◆ WHAT IS EXPECTED
Nothing but the pictures should be left out when you copy the records exactly.

Entries taken from a collection:
■ ■ ■

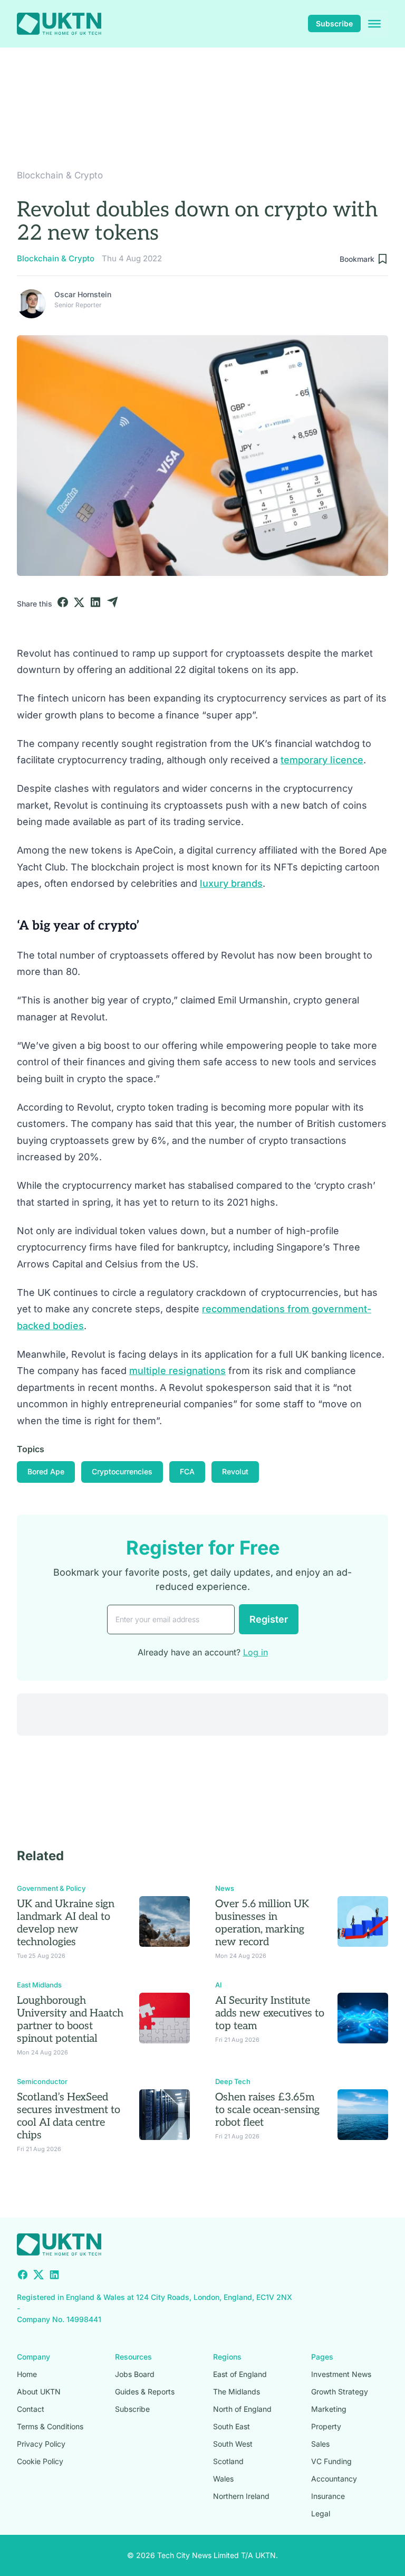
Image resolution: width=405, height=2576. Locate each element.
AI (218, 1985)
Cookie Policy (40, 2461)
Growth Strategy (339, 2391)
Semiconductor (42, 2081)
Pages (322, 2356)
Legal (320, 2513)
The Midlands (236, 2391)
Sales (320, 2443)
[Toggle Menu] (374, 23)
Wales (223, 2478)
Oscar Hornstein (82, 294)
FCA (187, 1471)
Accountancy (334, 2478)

■ ■ ■

◆ WRITTEN REPLY
Image resolution: width=405, height=2576. Locate each element.
AI (218, 1985)
Cookie Policy (40, 2461)
Growth Strategy (339, 2391)
Semiconductor (42, 2081)
Pages (322, 2356)
Legal (320, 2513)
The Midlands (236, 2391)
Sales (320, 2443)
[Toggle Menu] (374, 23)
Wales (223, 2478)
Oscar Hornstein (82, 294)
FCA (187, 1471)
Accountancy (334, 2478)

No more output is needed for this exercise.